What to do: The output is the line containing "At what coordinates" plus every later line down to the end of the listing below, copied exactly. No pictures belong in it.
********************
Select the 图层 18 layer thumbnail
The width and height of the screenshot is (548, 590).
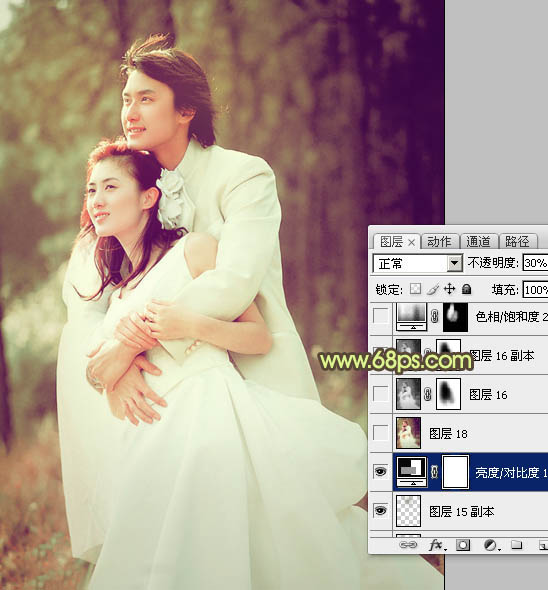408,433
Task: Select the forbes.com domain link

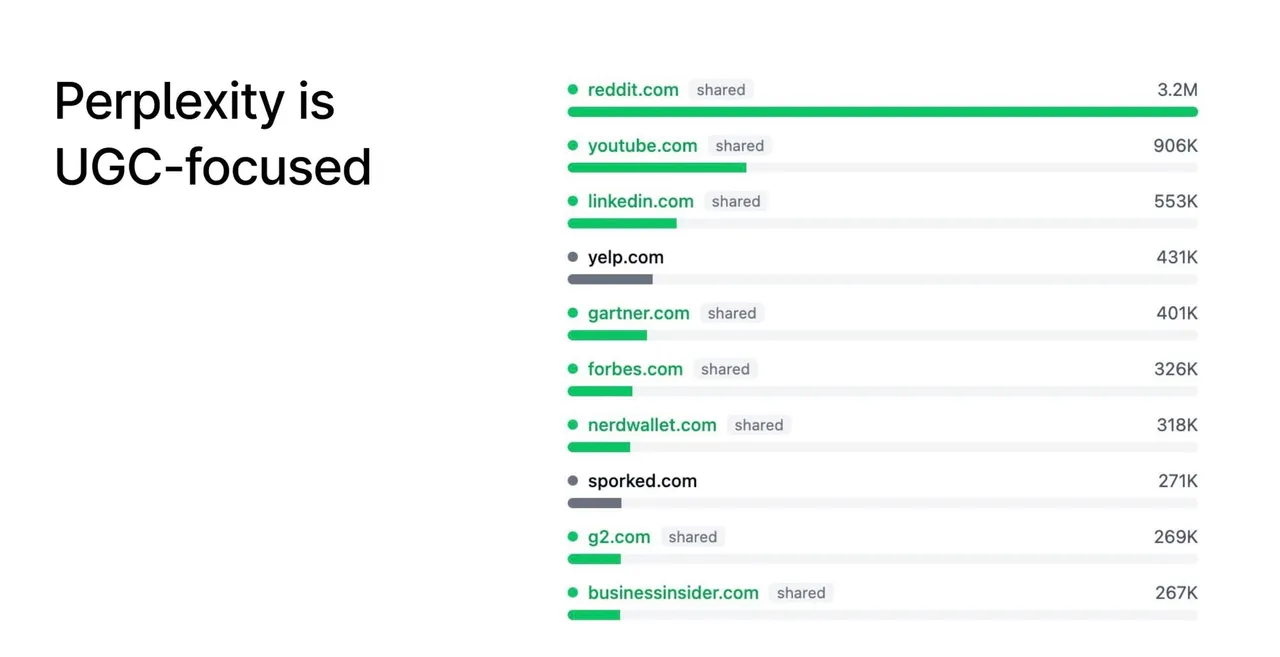Action: (x=635, y=370)
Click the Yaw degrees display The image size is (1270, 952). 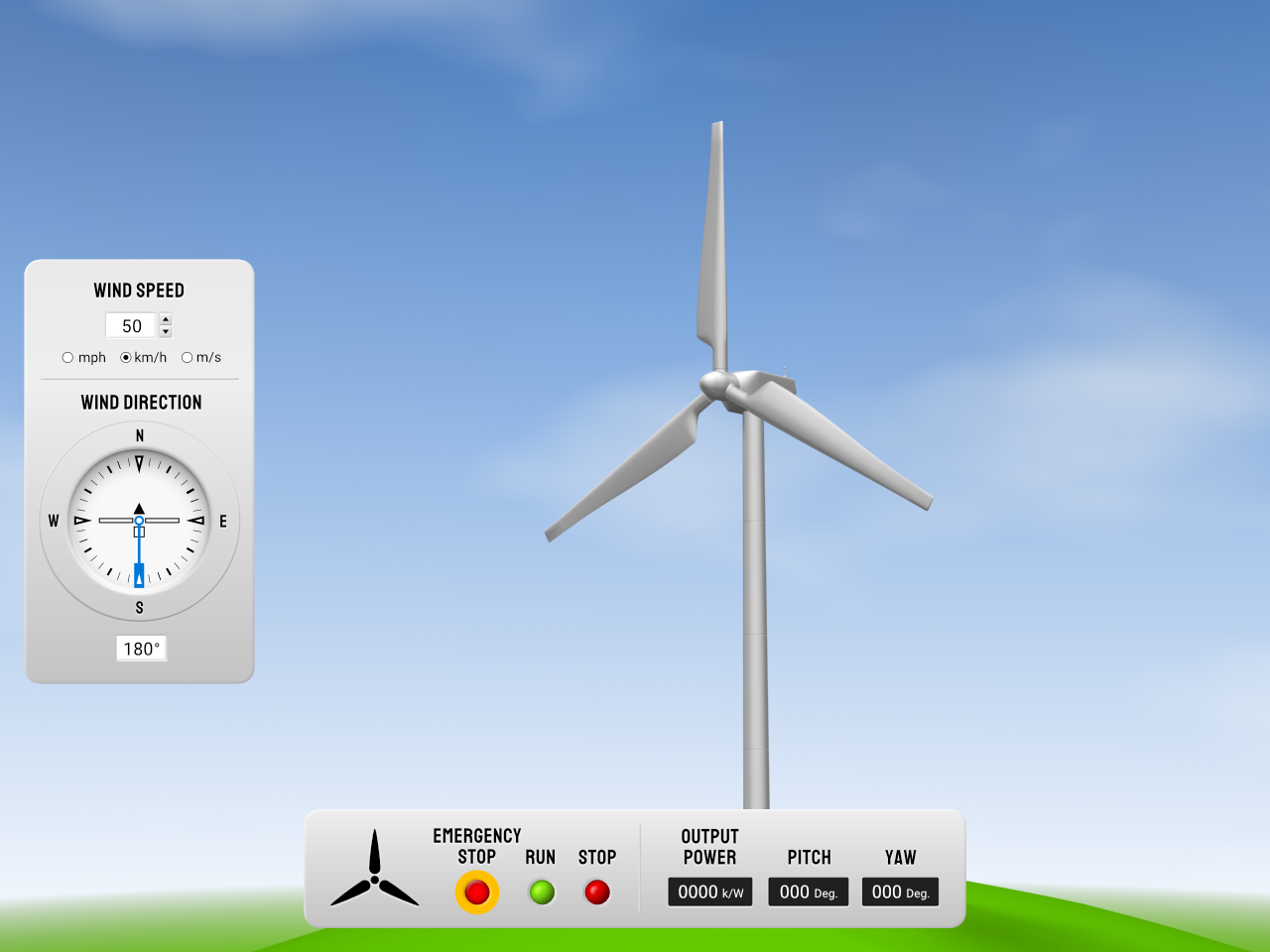pyautogui.click(x=900, y=892)
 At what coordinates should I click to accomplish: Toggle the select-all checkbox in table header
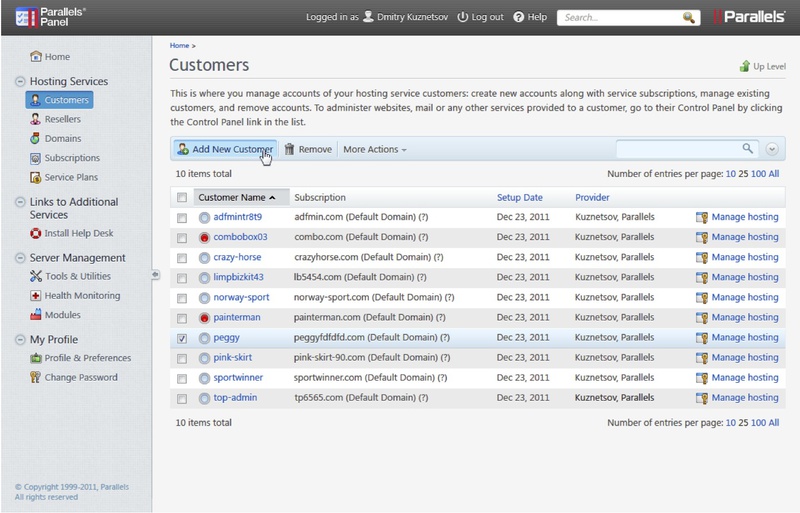(x=181, y=197)
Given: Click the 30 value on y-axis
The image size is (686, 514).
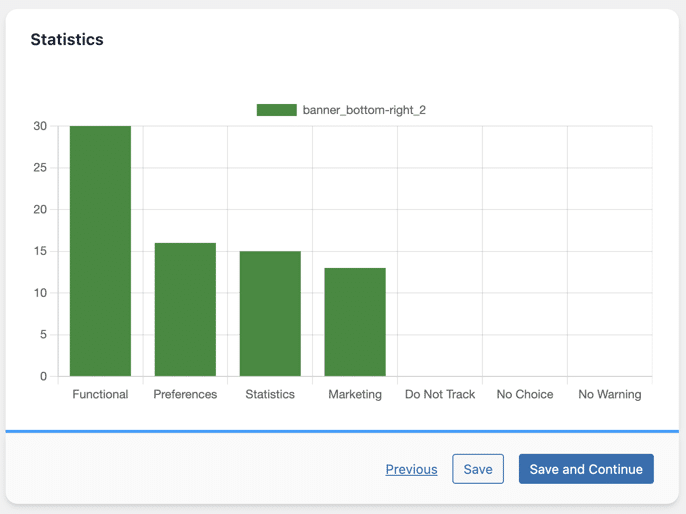Looking at the screenshot, I should pos(40,126).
********************
Expected output:
 At what coordinates should I click to accomplish: Toggle the select-all checkbox in table header
(x=181, y=197)
Given: Click the 30 value on y-axis
The image size is (686, 514).
Looking at the screenshot, I should pos(40,126).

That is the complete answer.